PROMPT A ▸ Translate this sentence from the comments about Thomas Hardy novels below into Spanish: "It was nearly impossible to get through grades 10 - 12 without reading at least 3 Thomas Hardy novels, sometimes 4."
PROMPT B ▸ Extend the comment exchange about reading Thomas Hardy below, starting after its final sentence.
EXCERPTED TEXT section start
I'm just thrilled to read someone else out there read Jude the Obscure ; ), and found it interesting.

My high school had some type of Thomas Hardy fetish - or perhaps there had been a large book sale at some point in the years before I arrived.

It was nearly impossible to get through grades 10 - 12 without reading at least 3 Thomas Hardy novels, sometimes 4.

I believe I read Silas Marner (sp?), Jude the Obscure, Tess of the D'Urbervilles (sp?). Somehow my classes missed Far from the Maddening Crowds (which I actually read on my own and found quite good).

I'll have to pick them up again some day. Maybe I'll check out The White Hotel as well, which I don't recall hearing about until your review.

Thanks!

Yappa said...

Hi Joseph -

Thanks for the comment! Silas Marner was by George Eliot, but I take your point. I didn't have to read any Hardy in high school, but for some reason I read several of his books as a teenager. The last one I read was Jude the Obscure, after which I decided that Hardy is an emotional sadist and I promised myself I'd never read him again. And I haven't!
EXCERPTED TEXT section end
DATA PROVIDED section start
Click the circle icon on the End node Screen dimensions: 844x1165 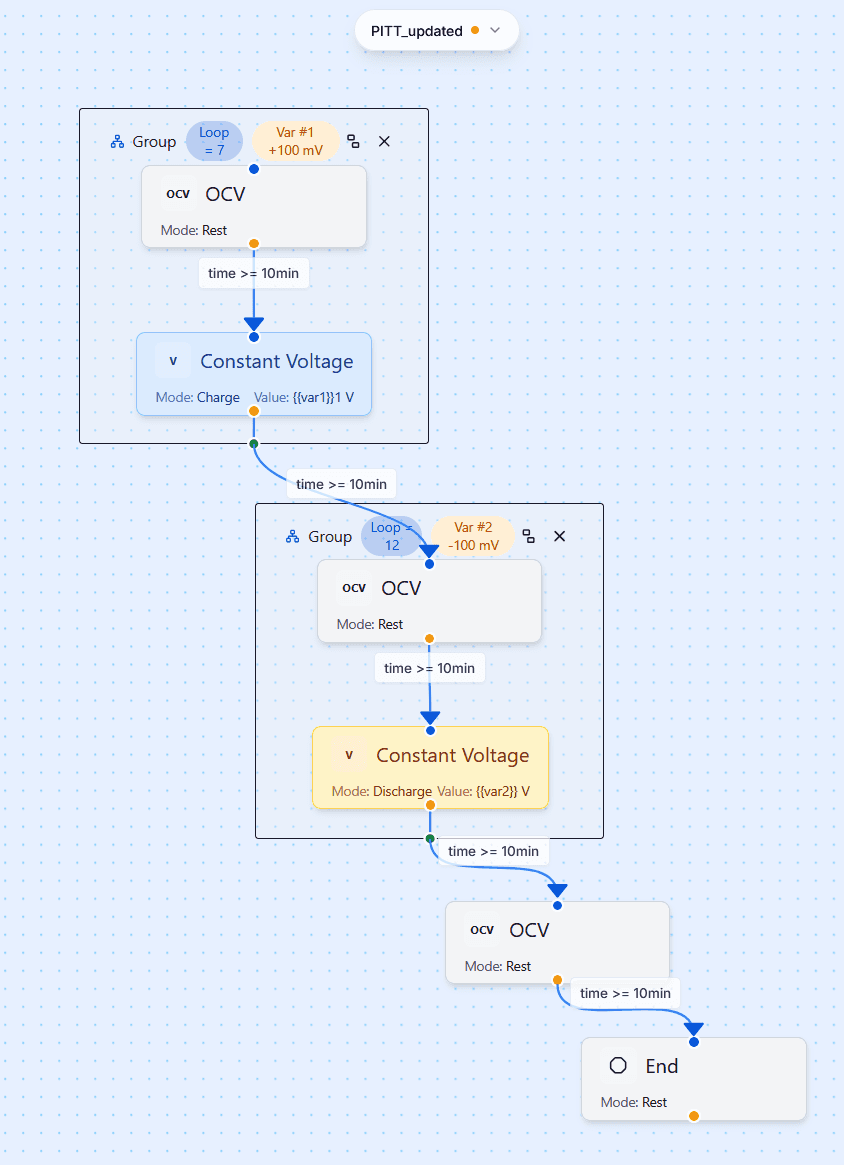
DATA PROVIDED section end
OUTPUT A ▸ Era casi imposible pasar de los grados 10 a 12 sin leer al menos 3 novelas de Thomas Hardy, a veces 4.

OUTPUT B ▸
Anonymous said...

I knew the Silas Marner didn't sound quite right on the author. Guess I just read it about the same time and categorized it wrong ; ).

Anonymous said...

My thoughts about Thomas's novel, after a long time out of mind, led me to your review. I really must read the book again. Your observations closely match my memories of my own observations. What a train ride through the mountains of a book! But I deeply felt something new when you suggested the coming Holocaust as the root cause of the hysteria felt by Freud's young Jewish women patients. It's such an obvious thing to note, but this had never occurred during any of my several readings of the novel.